The paper gives a brief literature about the topic. This is crucial in digging deeper into what other researchers have found about the topic. The other section is the Conceptual framework. This section will simply describe why the topic is of interest and the signs expected on the relationship between key variables. Any expected bias or complexity is also addressed. The other part of the paper will describe the data used and the source. The characteristics of data will be given including the descriptive statistics. Econometric model will then be presented. The variables are defined and model assumptions described (regarding variance of the error term and covariance between regressors and error term). Description of inappropriateness of Ordinary least Square method in estimating the model will be given. An alternative model to OLS will also be suggested. A model that is not affected by the violation of assumptions of OLS method will be used in this study. The last section will be presentation of results and discussion.

## Literature Review

Yasmin, Hussain and Chaudhary in their study analyzed the volume and determinants of FDI in some emerging economies in the world^{4}. They used a sample of 15 developing countries. The countries comprised of upper middle, lower middle, and lower income earning. Five countries were selected in each category. They used random effect and fixed effect models in identifying the determinants of FDI in those countries.

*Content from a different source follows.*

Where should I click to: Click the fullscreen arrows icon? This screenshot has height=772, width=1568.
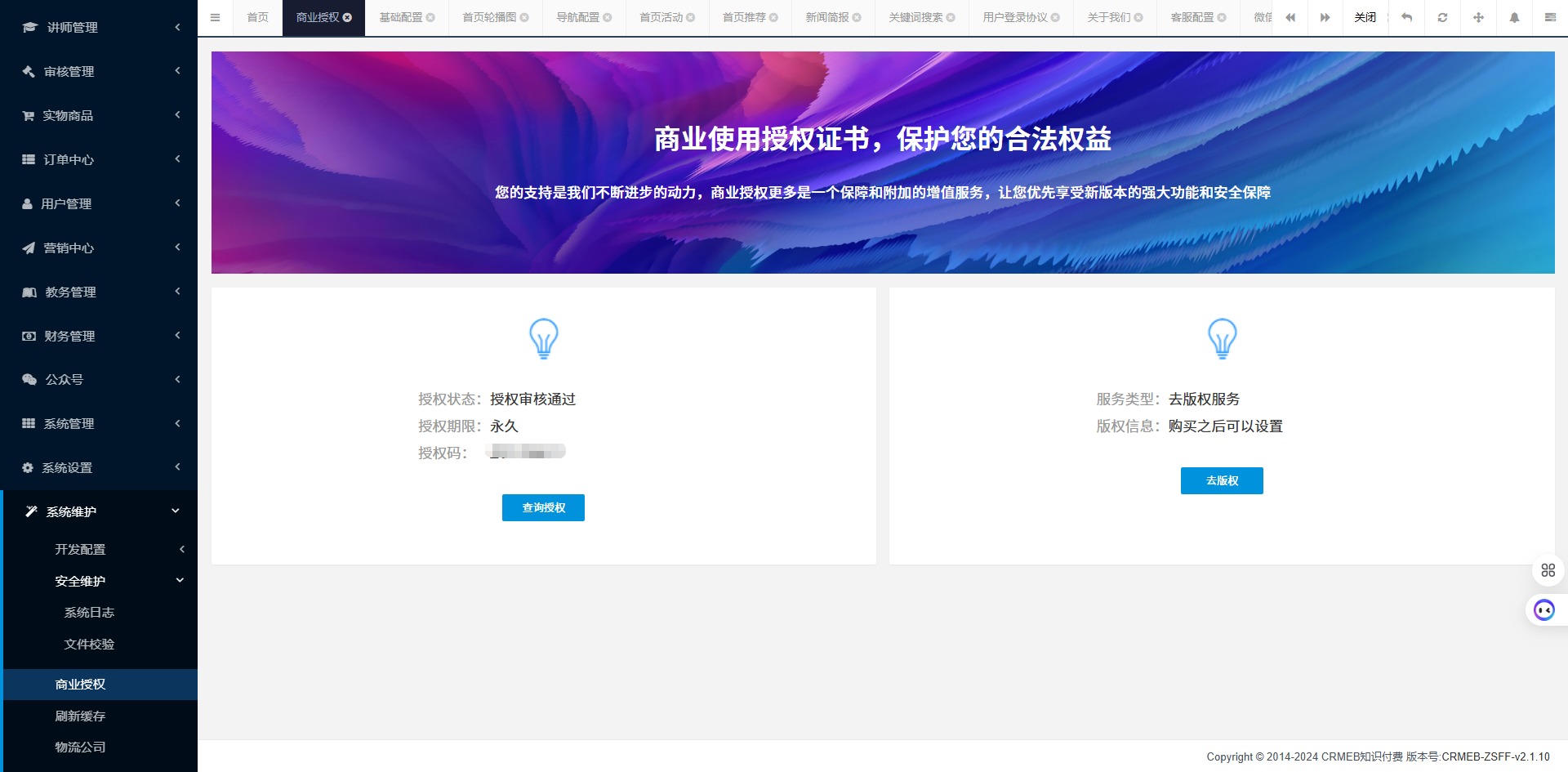pos(1478,17)
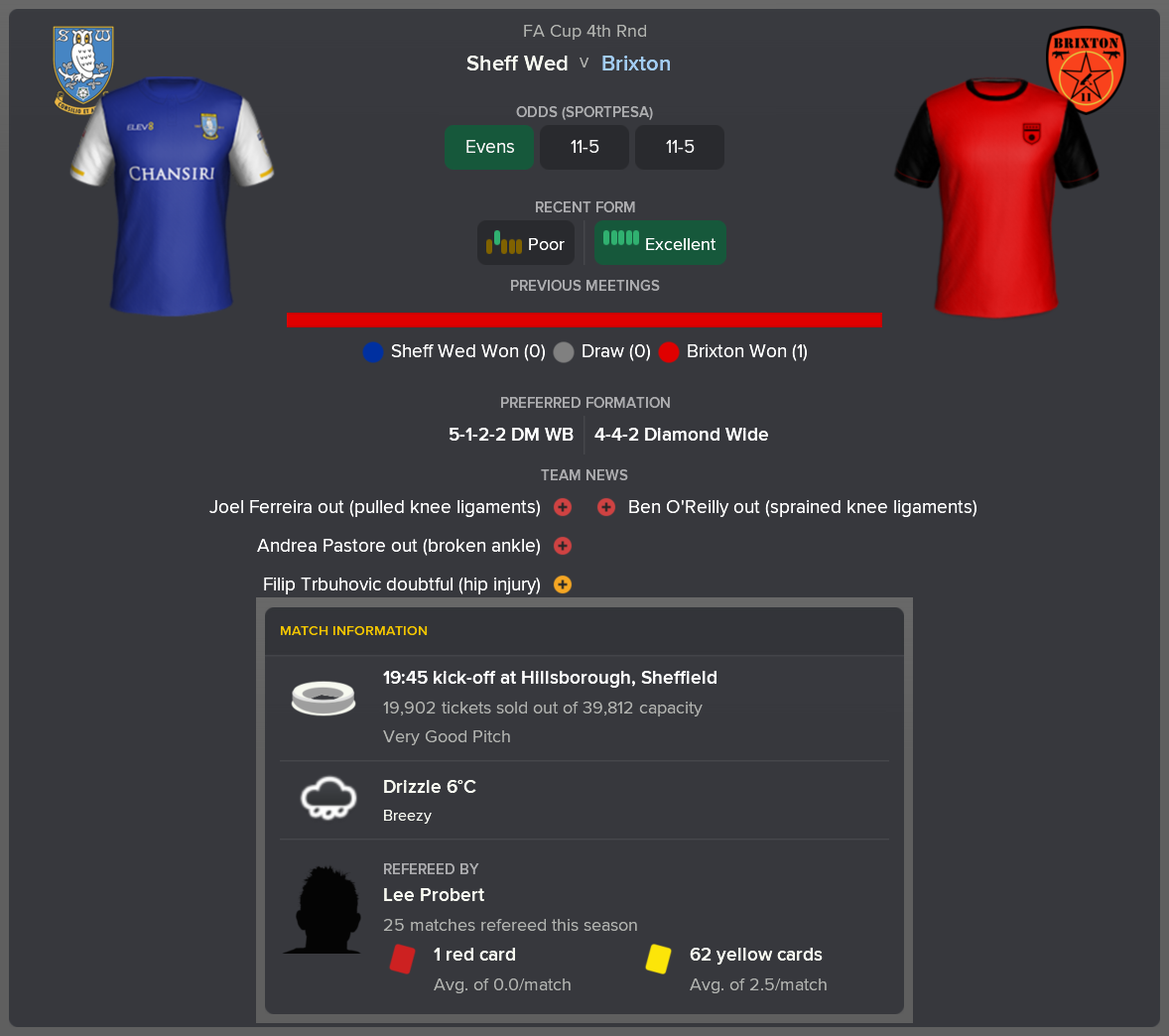Click the Hillsborough stadium icon
Screen dimensions: 1169x1036
pyautogui.click(x=324, y=699)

They found urbanization, GDP per capita, Inflation, and wages are significant determinants of FDI. Urbanization was significant because urban areas have products used as inputs and are easily available to investors. The infrastructure facilities and markets are concentrated in urban areas and they facilitate FDI projects. Standard of living was a significant and valid variable because foreign investors are attracted more towards the countries which have higher incomes leading to higher standard of living and greater demand for foreign goods^{4}. They also found GDP to have positive effects on FDI because large markets seem to point to the efficient utilization of resources. This leads to greater absorption capacity which increases demand for goods and services, and economies of scale. Average wage also had a positive effect on FDI. Levels of wages tend to depend on production technique applied by foreign investors. Where wages are high, production level is high because workers are skilled.

Wood (2012) investigated the factors affecting FDI in US real estate and found that GDP and FDI in real estate grew in the same direction^{3}. It was also found that GDP is a significant determinant of FDI in Real Estate. The GDP per capita and the exchange rate were found to be significant drivers of FDI.

## Conceptual Framework

This study was necessitated by the trend that FDI and some macro-variables depicted over the years. FDI and GDP in United States of America have been moving in the same direction for several years. The signs expected are as follows:

- ∆FDI/∆GDP>0 => This means that GDP increase will increase FDI
- ∆FDI / ∆W > 0 => increase in average wages will increase FDI. High wages are given to skilled and productive workers.
- ∆FDI / ∆STDL > 0 => Increase in standard of living will increase FDI. High standard of living increases demand for local and foreign goods and services.
- ∆FDI / ∆INF < 0 => Increase in inflation rate will decrease FDI inflow. It discourages investors from investing in the country where rates have increased. This lowers the inflow of FDI
^{1}.

The variables will be tested empirically and tested for significance.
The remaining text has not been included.